** Problems and tasks **
**A.** Translate this sentence from the excerpt on gene ontology analysis into Spanish: "Table 4 lists the significant gene ontology terms and the representative genes."
**B.** According to the excerpt on gene ontology analysis, how many of the 222 probe sets were annotated?

** Document extract **
┏━━
Finally, we investigated the functional bias of the significant genes according to GO classification and understood the biological significance of the module genes, and determined the putative pathways using DAVID. Table 4 lists the significant gene ontology terms and the representative genes. Due to the incomplete annotation of the bovine genome, 168 of 222 probe sets were annotated (Table 4). In significant GO terms of Biological processes, the regulation of biological quality (GO:0065008) indicates that the process modulates a measuable attribute of an organism or part of an organism, such as size, mass, shape, color, etc. This result is also reflected in the pathway analysis. The term is included in 5 pathway hub genes (IL6, CHRNE, RB1, INHBA and NPPA) of 12 annotated genes by gene ontology. Collagen, type IX, alpha 1 (COL9A1) is detected in the other genes. Significant associations of the COL9A1 gene with body length, depth and width have previously been reported in pigs. Recently, it has also been related to logissimus muscle area from assocation analysis in the pig (Fan et al., 2009). These findings suggest that genes in the red module tend to be highly enriched with meat quality and have a potential role to change or control a specific phenotype for animal production.
┗━━
** Data excerpts **
┏━━
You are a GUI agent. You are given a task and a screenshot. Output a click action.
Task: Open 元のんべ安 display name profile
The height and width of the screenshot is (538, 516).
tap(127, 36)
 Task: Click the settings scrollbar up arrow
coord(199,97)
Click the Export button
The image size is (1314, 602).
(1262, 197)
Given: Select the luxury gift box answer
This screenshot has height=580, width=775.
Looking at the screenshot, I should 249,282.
┗━━
┏━━
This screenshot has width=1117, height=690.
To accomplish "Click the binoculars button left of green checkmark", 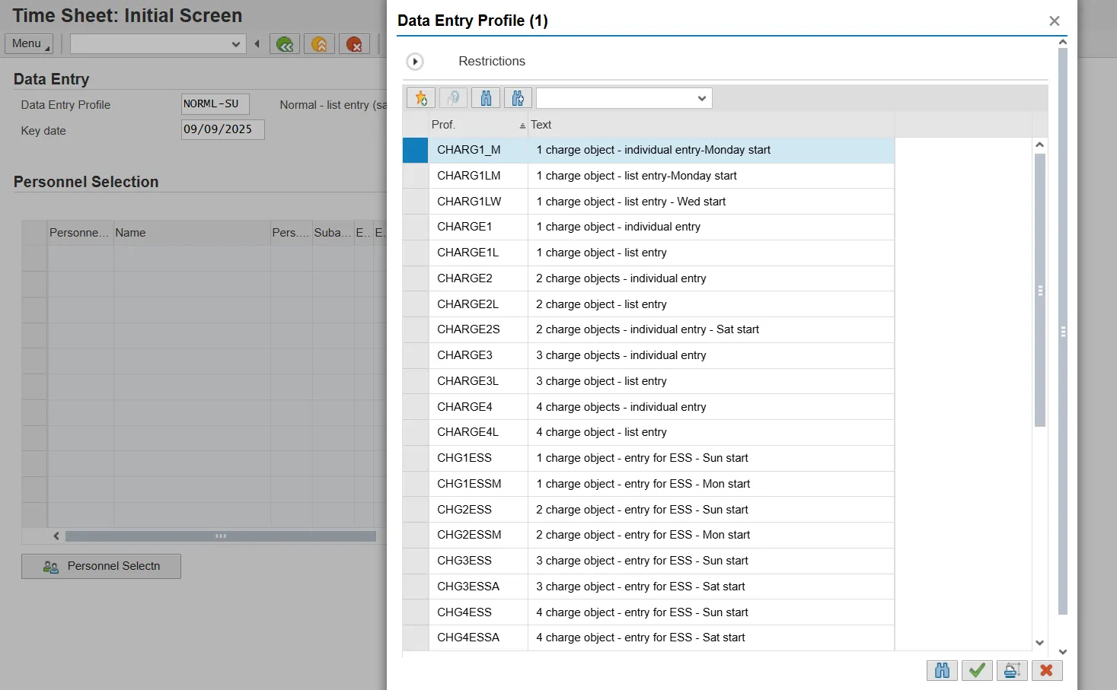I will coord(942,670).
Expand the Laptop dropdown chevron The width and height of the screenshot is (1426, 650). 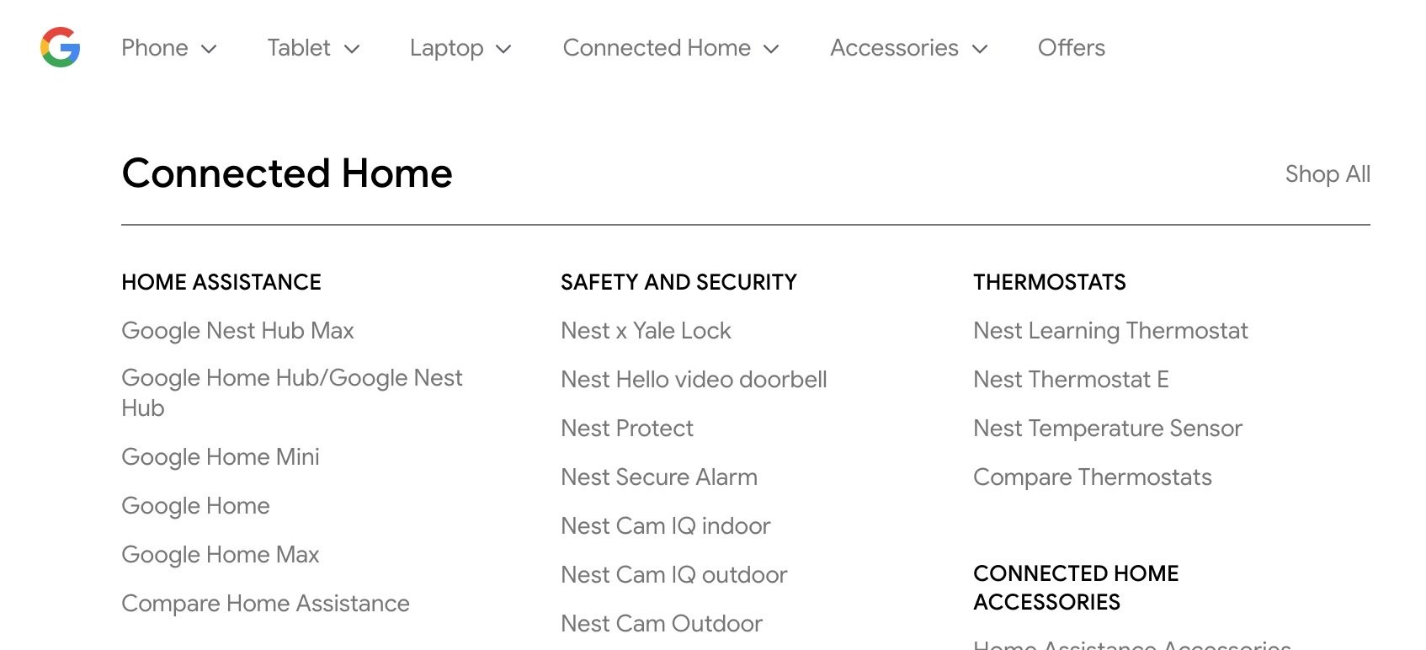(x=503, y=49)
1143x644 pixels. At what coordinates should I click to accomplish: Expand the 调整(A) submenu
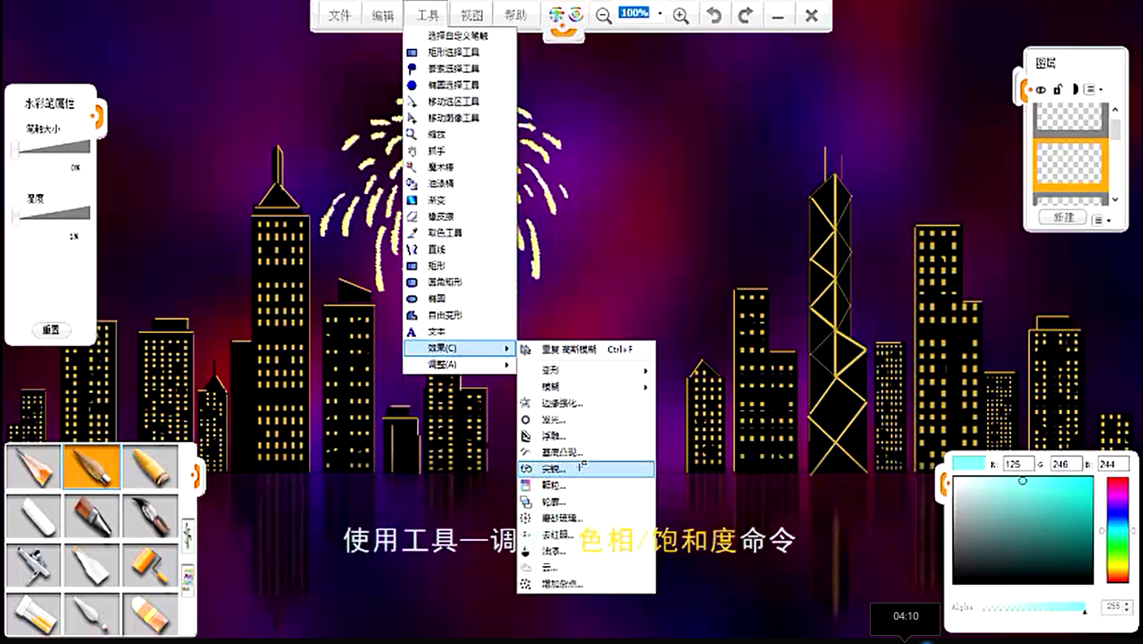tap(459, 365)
┗━━
┏━━
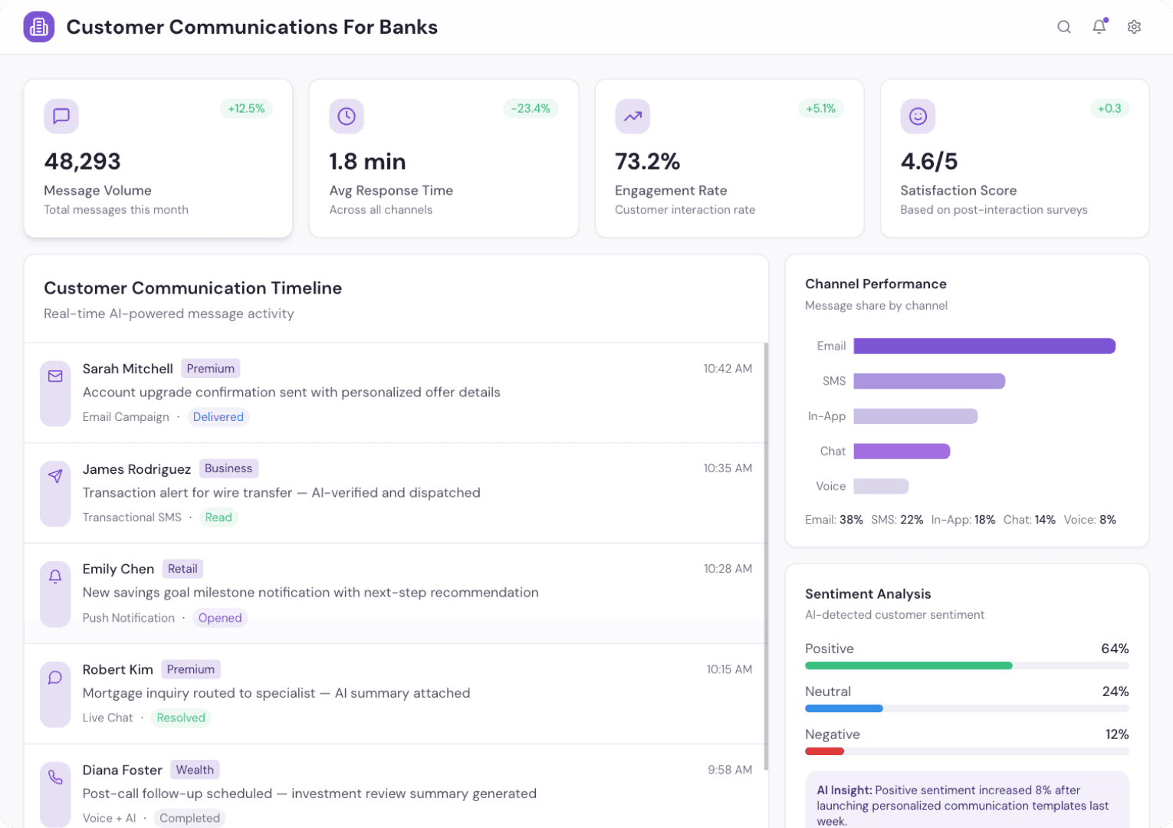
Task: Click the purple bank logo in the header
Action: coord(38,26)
┗━━
** Task solutions **
**A.** La Tabla 4 enumera los términos significativos de ontología génica y los genes representativos.

**B.** 168 of the 222 probe sets were annotated.